Make an exact copy of the records, with the pictures left out.
*** Opening INFORMATION GIVEN ***
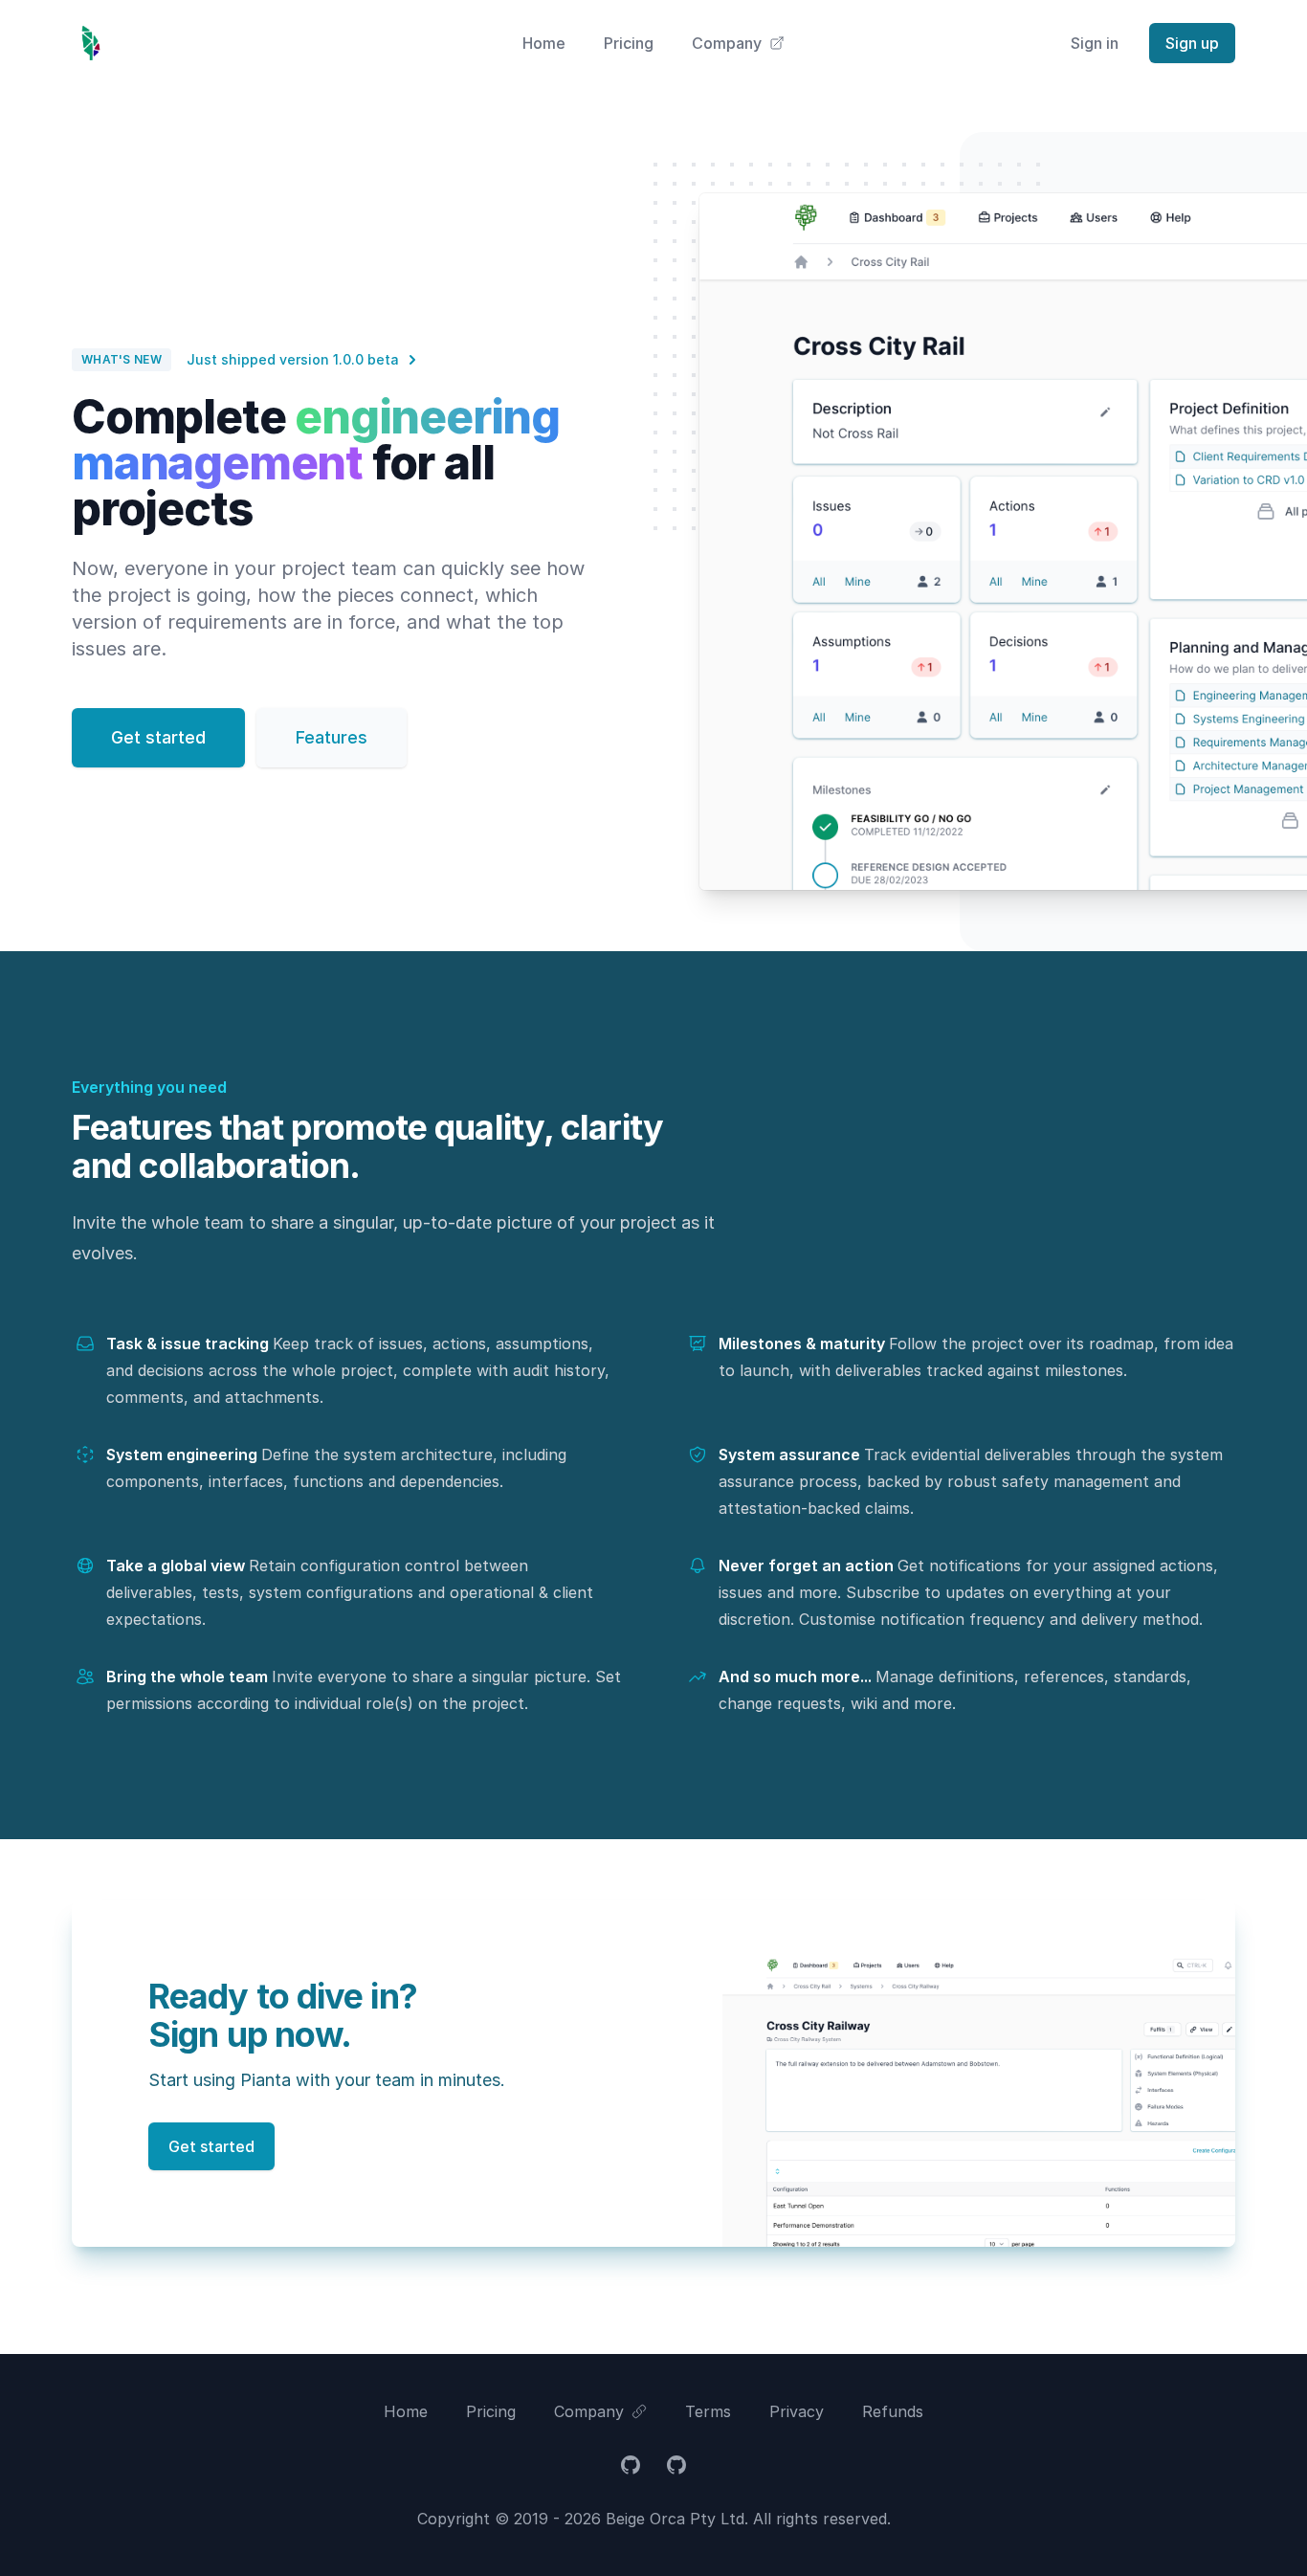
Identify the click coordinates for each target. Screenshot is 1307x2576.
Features (331, 737)
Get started (158, 737)
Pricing (629, 43)
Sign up (1192, 43)
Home (543, 43)
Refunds (892, 2411)
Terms (708, 2411)
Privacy (796, 2411)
*** Closing INFORMATION GIVEN ***
_EXERCISE OUTPUT:_
Identify the click coordinates for each target. Screenshot is 1307x2576.
Features (331, 737)
Get started (158, 737)
Pricing (629, 43)
Sign up (1192, 43)
Home (543, 43)
Refunds (892, 2411)
Terms (708, 2411)
Privacy (796, 2411)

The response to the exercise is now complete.